Directions: In the listing below, copy out word for word everything from the line containing "The height and width of the screenshot is (959, 1920)." down to the line containing "In order to click on setup-portal-option: Setup", both of those lines included.

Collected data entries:
********
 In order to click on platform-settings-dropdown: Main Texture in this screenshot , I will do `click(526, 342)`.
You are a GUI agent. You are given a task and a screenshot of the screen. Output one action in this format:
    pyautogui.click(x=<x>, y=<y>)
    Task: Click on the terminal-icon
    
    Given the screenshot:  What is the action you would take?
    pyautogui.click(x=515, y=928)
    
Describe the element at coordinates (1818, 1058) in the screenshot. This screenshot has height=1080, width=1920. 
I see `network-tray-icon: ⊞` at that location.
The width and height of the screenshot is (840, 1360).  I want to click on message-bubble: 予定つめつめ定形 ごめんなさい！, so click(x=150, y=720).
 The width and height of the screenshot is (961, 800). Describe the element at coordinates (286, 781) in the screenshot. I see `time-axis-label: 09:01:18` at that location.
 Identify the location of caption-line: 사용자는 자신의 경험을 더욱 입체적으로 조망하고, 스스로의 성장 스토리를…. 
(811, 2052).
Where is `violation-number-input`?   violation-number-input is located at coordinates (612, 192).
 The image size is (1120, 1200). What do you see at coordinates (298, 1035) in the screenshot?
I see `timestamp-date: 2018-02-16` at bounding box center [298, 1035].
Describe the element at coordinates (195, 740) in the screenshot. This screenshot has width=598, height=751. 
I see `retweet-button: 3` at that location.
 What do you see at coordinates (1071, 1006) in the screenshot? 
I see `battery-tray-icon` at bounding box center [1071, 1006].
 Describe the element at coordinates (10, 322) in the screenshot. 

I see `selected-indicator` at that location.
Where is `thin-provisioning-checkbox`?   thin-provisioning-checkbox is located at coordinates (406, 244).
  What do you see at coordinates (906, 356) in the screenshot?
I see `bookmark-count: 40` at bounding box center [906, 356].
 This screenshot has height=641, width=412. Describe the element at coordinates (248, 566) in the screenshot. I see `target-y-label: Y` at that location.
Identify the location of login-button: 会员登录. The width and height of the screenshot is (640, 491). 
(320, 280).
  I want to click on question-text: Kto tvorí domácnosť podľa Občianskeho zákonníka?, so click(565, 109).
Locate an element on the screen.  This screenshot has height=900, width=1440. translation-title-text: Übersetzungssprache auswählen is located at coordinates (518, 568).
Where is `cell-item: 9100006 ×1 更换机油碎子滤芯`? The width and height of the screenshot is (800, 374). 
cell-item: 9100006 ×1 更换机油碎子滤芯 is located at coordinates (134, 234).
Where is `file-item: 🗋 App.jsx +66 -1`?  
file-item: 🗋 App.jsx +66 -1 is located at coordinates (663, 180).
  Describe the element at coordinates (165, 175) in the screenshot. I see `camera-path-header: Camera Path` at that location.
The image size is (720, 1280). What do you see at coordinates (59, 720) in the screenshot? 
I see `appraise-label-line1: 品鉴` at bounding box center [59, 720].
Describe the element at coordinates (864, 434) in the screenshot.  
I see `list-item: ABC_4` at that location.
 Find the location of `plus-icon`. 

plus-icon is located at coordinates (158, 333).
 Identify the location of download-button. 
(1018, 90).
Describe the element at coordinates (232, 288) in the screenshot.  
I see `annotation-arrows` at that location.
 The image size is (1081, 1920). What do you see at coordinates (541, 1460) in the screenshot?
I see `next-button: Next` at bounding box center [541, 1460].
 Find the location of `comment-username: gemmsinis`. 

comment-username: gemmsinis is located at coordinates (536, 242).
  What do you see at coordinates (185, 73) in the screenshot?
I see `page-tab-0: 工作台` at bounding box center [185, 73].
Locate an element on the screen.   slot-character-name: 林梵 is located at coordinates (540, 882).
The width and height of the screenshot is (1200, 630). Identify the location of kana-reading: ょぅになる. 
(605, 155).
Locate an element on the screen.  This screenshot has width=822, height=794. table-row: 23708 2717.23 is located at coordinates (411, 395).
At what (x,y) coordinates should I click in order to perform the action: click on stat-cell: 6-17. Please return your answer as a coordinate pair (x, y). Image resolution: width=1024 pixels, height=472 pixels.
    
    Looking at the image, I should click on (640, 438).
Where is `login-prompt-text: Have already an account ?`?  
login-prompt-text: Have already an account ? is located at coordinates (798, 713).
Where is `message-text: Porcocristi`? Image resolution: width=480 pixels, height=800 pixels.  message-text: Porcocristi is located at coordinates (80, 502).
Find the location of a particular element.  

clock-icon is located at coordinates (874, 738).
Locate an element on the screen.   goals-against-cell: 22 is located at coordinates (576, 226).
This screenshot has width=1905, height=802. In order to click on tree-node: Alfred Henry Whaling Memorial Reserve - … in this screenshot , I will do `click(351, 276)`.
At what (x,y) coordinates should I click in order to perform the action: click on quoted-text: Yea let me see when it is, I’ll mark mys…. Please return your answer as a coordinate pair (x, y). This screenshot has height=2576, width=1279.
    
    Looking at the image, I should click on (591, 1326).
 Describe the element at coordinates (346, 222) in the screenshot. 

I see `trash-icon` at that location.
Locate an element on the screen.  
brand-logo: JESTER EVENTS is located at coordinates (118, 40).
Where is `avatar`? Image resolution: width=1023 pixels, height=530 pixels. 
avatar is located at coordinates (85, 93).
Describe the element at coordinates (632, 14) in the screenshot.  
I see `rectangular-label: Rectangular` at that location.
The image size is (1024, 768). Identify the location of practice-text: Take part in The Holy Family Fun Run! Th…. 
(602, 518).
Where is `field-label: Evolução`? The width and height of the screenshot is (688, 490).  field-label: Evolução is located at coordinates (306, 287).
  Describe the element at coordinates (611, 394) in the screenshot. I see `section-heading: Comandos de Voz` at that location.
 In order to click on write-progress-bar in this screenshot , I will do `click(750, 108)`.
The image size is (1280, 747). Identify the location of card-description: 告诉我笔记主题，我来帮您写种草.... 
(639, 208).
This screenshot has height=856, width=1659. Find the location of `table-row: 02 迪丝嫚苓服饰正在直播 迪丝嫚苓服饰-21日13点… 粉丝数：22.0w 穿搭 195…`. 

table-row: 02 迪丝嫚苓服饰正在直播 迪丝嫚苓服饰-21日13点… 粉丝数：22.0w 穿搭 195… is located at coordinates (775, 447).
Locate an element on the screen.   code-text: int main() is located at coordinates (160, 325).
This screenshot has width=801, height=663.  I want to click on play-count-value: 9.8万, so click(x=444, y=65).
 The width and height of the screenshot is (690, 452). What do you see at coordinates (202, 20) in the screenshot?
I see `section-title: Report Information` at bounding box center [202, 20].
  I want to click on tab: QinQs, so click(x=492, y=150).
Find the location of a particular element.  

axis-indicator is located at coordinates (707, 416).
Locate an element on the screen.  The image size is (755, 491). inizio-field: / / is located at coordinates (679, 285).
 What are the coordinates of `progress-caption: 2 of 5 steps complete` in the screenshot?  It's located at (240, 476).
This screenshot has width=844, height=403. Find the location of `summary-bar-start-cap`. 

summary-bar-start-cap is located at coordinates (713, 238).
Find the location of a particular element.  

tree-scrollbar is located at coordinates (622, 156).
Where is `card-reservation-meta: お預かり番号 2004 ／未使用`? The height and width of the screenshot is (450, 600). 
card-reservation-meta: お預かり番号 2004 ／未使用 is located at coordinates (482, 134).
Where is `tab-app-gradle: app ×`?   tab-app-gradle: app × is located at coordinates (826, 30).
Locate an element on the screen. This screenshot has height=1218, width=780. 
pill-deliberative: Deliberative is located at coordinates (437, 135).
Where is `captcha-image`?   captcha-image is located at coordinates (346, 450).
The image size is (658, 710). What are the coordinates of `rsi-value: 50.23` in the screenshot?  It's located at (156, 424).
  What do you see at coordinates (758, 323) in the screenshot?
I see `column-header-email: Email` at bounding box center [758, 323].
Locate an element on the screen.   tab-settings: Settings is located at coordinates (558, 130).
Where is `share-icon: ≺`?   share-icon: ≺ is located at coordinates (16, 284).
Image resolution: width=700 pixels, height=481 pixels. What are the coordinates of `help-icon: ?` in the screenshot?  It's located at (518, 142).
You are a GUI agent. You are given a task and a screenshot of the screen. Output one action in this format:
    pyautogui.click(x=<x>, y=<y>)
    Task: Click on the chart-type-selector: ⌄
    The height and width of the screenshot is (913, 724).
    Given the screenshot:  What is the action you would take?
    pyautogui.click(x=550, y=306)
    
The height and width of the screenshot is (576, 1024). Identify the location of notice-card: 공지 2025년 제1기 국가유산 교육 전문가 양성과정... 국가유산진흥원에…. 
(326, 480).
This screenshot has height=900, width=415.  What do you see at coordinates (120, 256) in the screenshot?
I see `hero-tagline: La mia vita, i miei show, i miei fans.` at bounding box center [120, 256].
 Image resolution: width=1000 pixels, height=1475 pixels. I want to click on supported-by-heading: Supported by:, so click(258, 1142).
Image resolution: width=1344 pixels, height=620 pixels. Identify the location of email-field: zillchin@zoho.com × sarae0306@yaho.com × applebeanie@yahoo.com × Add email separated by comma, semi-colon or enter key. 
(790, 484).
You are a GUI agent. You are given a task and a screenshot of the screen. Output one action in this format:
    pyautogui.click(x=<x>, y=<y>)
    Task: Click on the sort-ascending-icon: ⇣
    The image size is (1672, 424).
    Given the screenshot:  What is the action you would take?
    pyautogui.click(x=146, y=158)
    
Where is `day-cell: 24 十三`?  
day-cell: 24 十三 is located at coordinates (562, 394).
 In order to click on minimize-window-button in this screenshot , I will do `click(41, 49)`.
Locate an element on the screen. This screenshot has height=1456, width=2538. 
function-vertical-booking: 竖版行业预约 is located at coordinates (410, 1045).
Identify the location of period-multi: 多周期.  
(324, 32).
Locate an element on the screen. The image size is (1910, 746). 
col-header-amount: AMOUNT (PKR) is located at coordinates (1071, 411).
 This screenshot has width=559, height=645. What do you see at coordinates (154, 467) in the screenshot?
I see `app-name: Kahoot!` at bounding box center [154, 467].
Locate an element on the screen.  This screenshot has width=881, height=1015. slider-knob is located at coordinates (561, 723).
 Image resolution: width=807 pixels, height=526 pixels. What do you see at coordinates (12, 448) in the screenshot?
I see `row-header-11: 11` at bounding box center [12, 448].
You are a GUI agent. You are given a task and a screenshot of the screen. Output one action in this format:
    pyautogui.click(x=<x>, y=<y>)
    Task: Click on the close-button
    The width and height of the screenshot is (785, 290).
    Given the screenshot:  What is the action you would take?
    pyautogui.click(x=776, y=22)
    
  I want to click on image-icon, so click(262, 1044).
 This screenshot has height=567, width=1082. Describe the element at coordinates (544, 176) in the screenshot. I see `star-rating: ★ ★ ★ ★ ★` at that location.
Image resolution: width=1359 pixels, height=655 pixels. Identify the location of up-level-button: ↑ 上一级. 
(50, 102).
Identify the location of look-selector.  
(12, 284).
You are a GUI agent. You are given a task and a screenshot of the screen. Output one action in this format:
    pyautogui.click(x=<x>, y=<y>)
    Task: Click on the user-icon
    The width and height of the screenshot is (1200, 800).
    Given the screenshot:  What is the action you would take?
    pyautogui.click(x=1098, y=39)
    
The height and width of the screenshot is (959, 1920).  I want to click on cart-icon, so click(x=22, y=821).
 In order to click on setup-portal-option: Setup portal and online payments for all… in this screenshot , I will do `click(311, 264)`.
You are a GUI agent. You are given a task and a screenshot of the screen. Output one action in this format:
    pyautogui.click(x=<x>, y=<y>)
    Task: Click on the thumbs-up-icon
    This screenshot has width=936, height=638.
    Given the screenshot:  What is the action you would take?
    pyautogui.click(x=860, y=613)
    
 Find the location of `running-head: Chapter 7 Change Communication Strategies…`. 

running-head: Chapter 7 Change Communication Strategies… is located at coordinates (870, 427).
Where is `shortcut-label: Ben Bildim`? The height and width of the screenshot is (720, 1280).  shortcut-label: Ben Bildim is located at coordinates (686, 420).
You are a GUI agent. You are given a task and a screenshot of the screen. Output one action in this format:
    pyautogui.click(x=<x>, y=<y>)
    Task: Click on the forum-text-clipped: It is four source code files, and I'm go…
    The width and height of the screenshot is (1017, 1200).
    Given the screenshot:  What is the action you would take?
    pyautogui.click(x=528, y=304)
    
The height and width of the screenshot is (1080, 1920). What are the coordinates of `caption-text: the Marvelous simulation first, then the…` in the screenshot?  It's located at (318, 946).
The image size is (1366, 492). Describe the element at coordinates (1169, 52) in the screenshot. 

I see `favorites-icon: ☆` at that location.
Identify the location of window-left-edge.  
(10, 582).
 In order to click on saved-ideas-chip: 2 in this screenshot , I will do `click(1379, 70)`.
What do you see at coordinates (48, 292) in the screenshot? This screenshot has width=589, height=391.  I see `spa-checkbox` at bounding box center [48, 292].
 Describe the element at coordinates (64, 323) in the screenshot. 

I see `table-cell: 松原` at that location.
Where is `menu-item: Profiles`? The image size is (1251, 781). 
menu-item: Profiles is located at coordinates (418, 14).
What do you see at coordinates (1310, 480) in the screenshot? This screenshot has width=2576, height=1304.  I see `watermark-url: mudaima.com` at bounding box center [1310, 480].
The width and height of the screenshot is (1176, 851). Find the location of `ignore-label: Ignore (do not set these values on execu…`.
********
Exercise answer:
The height and width of the screenshot is (959, 1920).  I want to click on cart-icon, so click(x=22, y=821).
 In order to click on setup-portal-option: Setup portal and online payments for all… in this screenshot , I will do `click(311, 264)`.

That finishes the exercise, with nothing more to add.